Trending

Global & Ekonomi
Sumber: Newsmaker.id
OPEC+ sepakat mempertahankan kebijakan produksi minyak untuk Oktober tanpa perubahan, setelah tujuh negara inti kelompok tersebut menggelar pertemuan virtual pada Minggu (6/9). Keputusan ini berarti tingkat produksi yang diwajibkan pada September akan tetap berlaku pada Oktober, ketika pasar minyak global masih dibayangi ketidakpastian pasokan akibat konflik di Timur Tengah.
Tujuh negara yang terlibat dalam keputusan tersebut adalah Arab Saudi, Rusia, Irak, Kuwait, Kazakhstan, Aljazair, dan Oman. OPEC+ menyatakan bahwa mereka tetap berkomitmen menjaga stabilitas pasar dan kepatuhan terhadap kesepakatan produksi. Kelompok tersebut dijadwalkan kembali bertemu pada 4 Oktober untuk mengevaluasi kondisi pasar dan menentukan kebijakan produksi berikutnya.
Keputusan mempertahankan produksi datang setelah OPEC+ pada Agustus menyepakati kenaikan produksi untuk September. Langkah tersebut menuntaskan penghapusan bertahap pemangkasan sukarela sebesar 1,65 juta barel per hari yang pertama kali diterapkan pada 2023. Namun, produksi aktual kelompok masih berada jauh di bawah target karena konflik yang mengganggu pasokan serta ekspor minyak dari kawasan.
OPEC+ kini juga menghadapi pembahasan yang lebih sensitif mengenai penetapan baseline dan kuota produksi baru untuk 2027. Hal tersebut menjadi penting karena kapasitas produksi masing-masing negara telah berubah, sementara perang Iran dan gangguan di Selat Hormuz membuat kemampuan OPEC+ mengendalikan pasokan global menjadi lebih terbatas dibandingkan sebelumnya.
Harga minyak tetap mendapat dukungan kuat dari situasi geopolitik.
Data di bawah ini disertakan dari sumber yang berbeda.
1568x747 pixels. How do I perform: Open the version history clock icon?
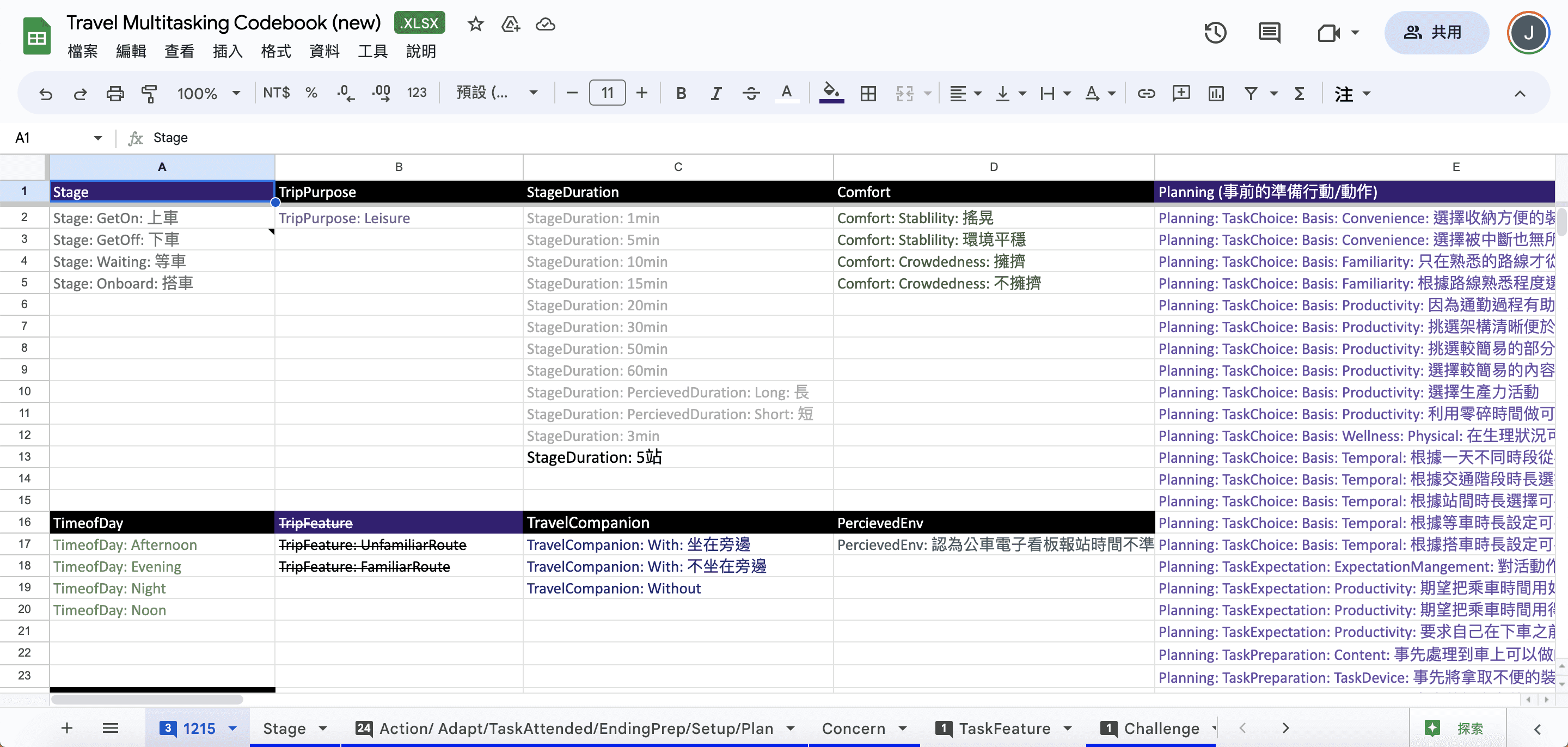1215,33

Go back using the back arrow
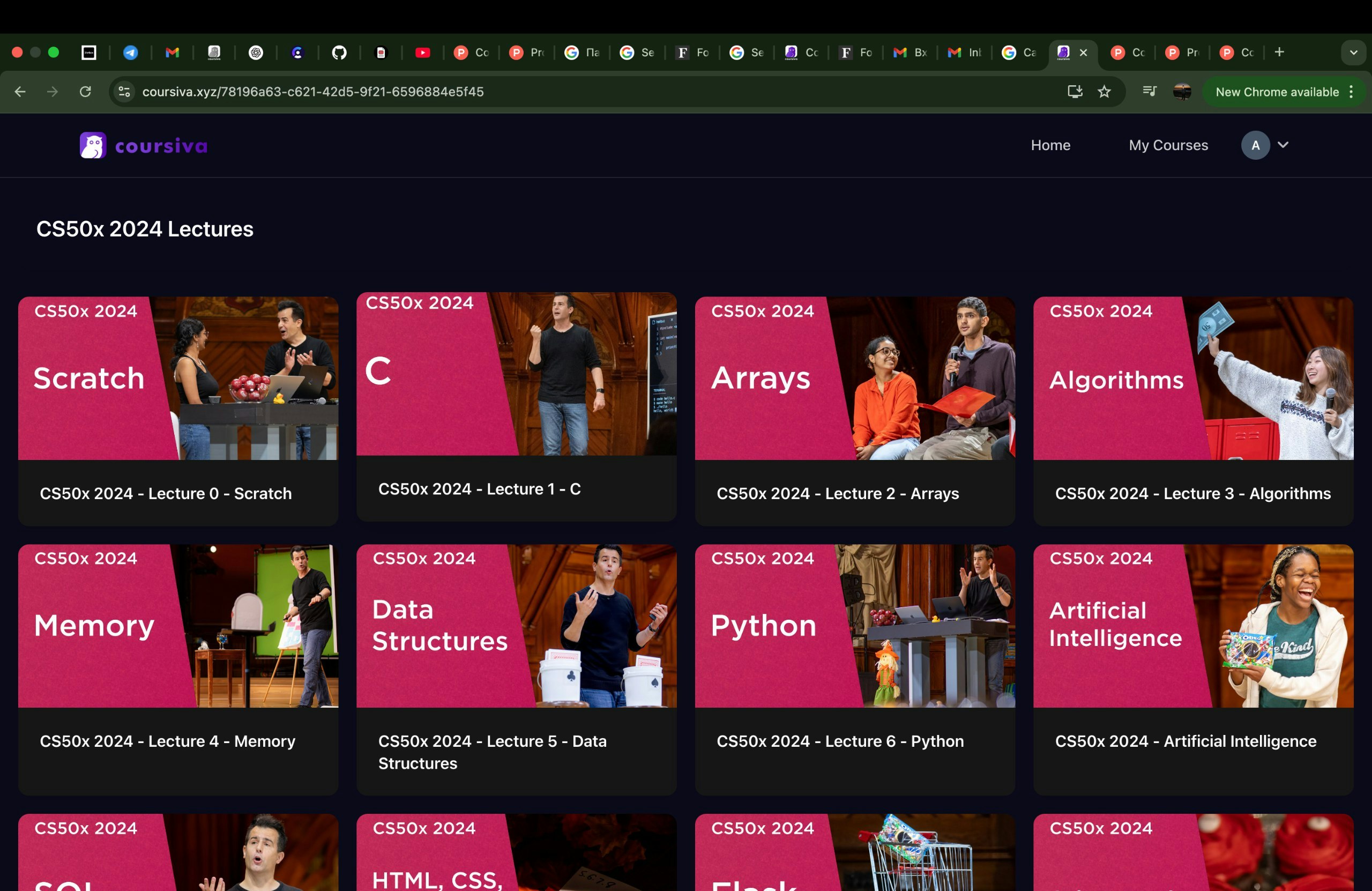coord(20,92)
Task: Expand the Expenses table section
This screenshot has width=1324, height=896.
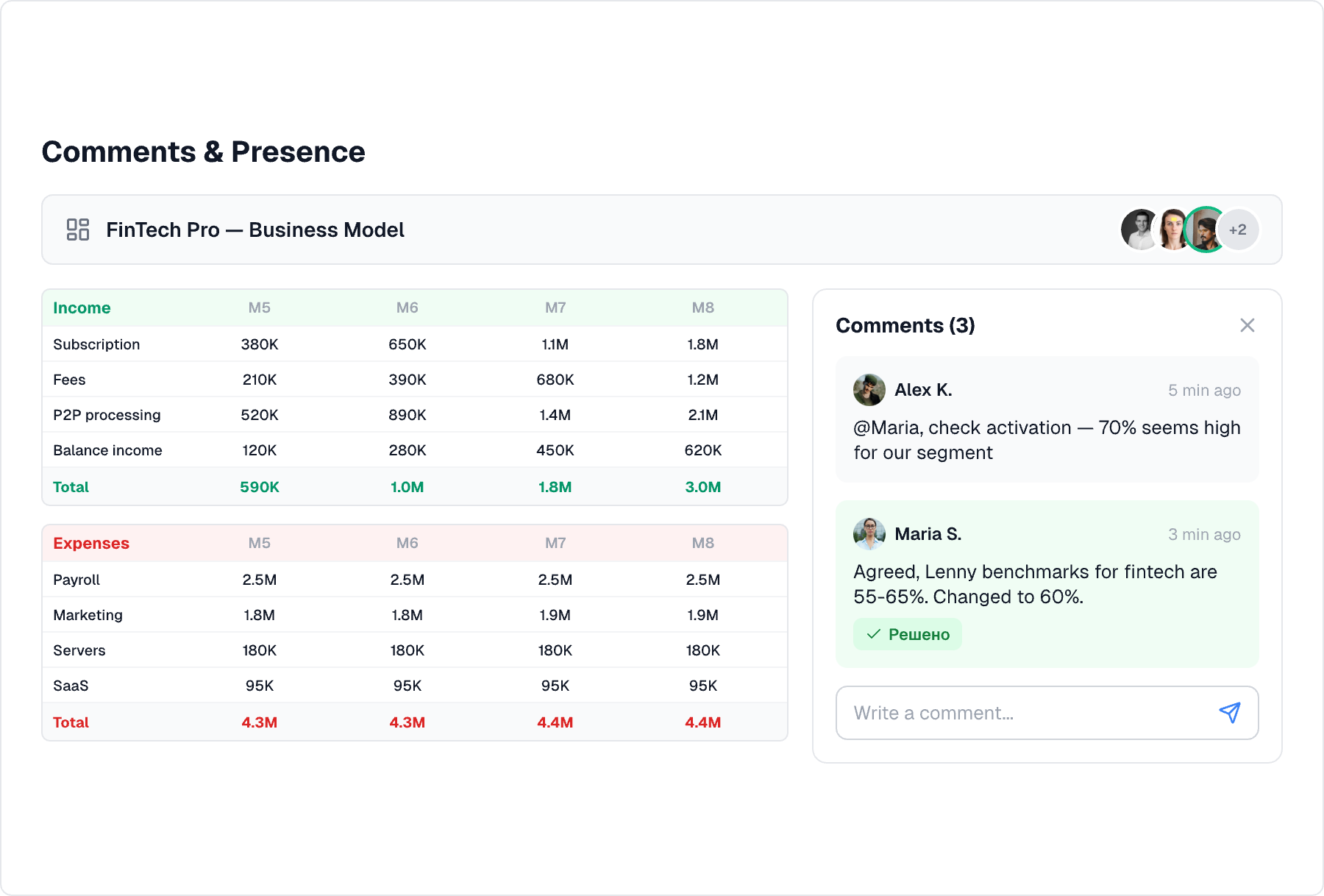Action: pyautogui.click(x=90, y=543)
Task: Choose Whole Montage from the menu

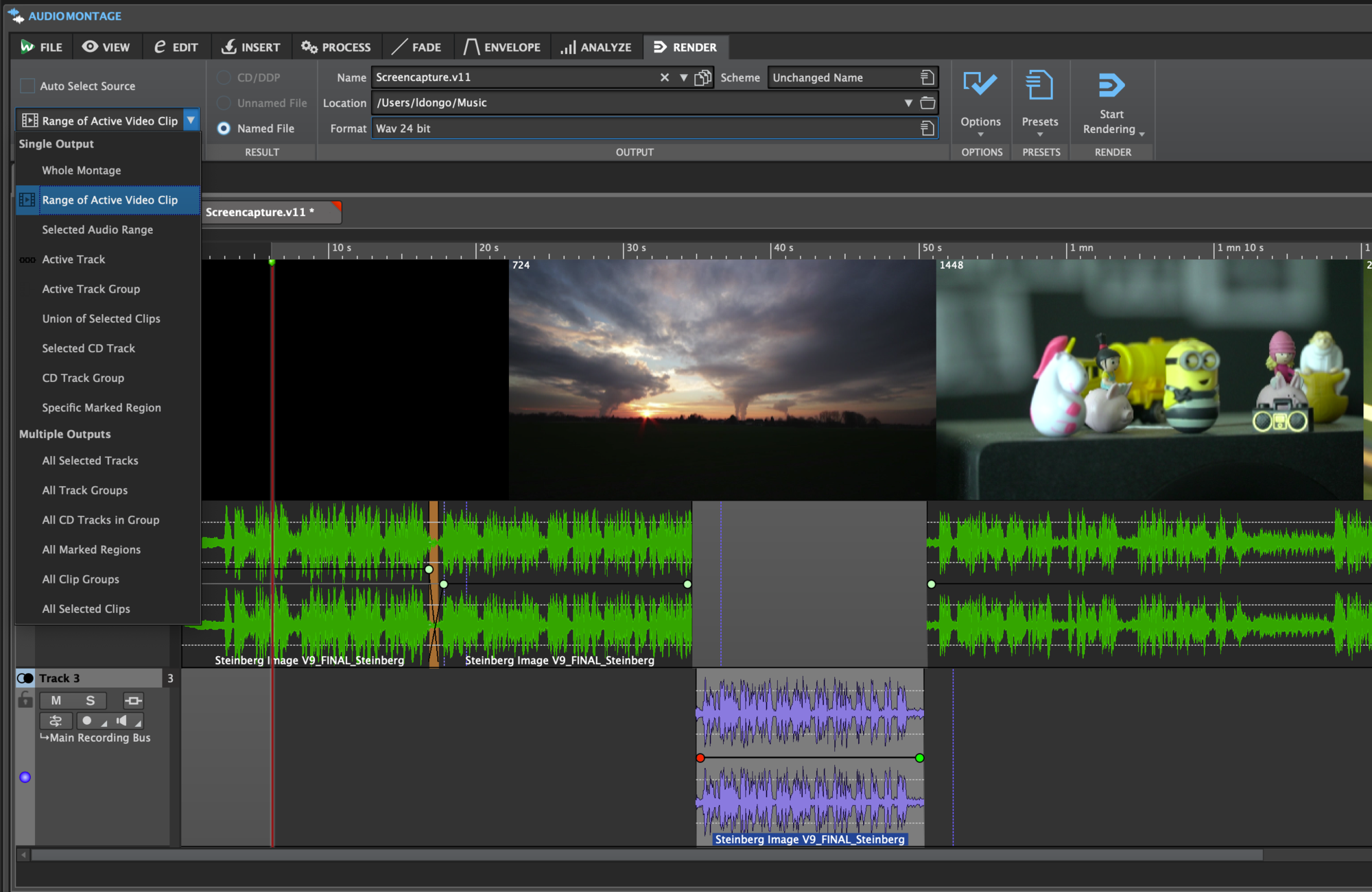Action: (81, 170)
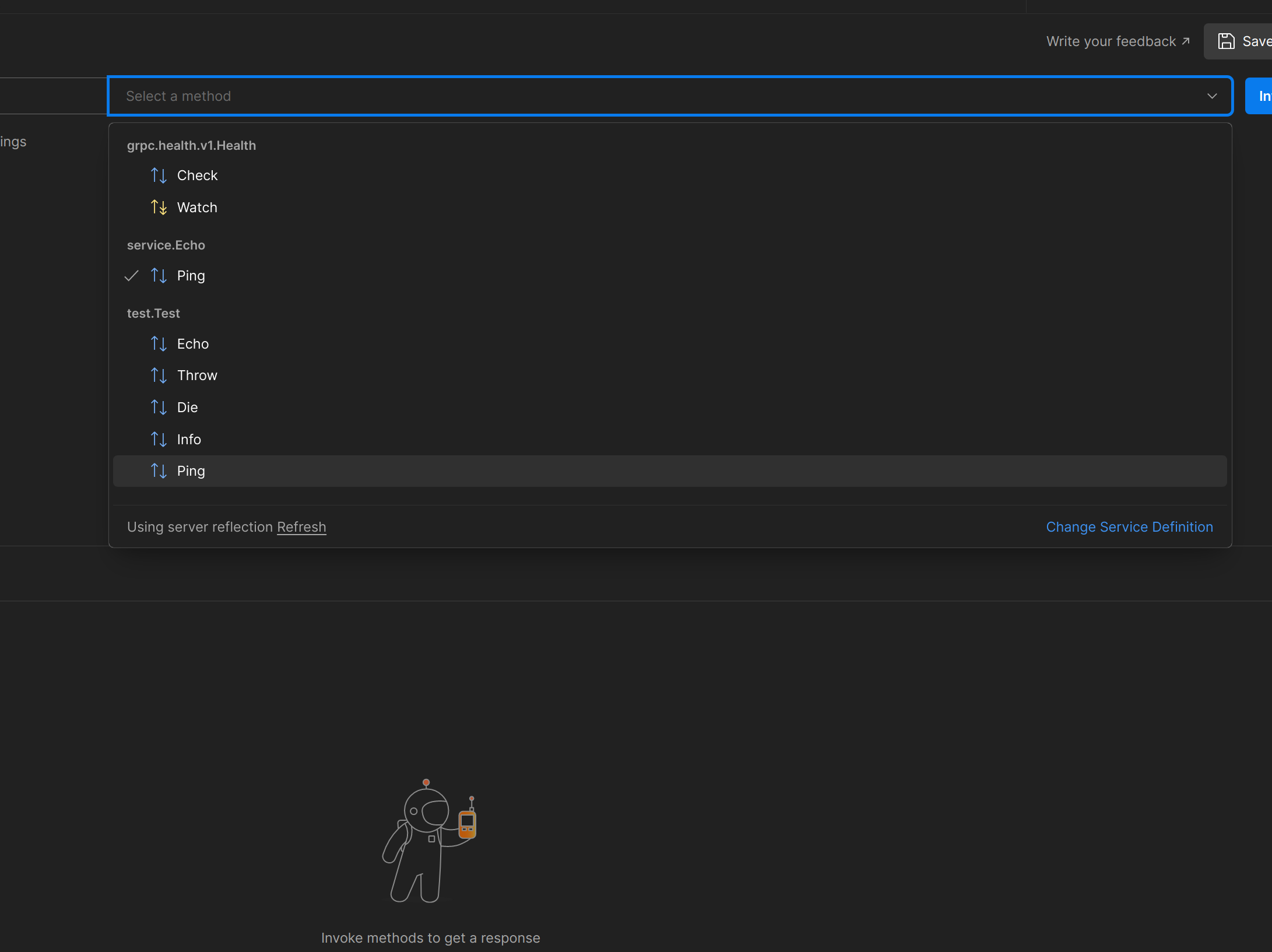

West Texas Intermediate bergerak di kisaran US$92 per barel, sementara Brent sebelumnya telah naik ke area US$96 per barel. Pekan lalu, Brent dan WTI masing-masing mencatat kenaikan sekitar 7,6% dan 10% setelah ketegangan antara Amerika Serikat dan Iran kembali meningkat serta memperbesar kekhawatiran terhadap pasokan melalui Selat Hormuz.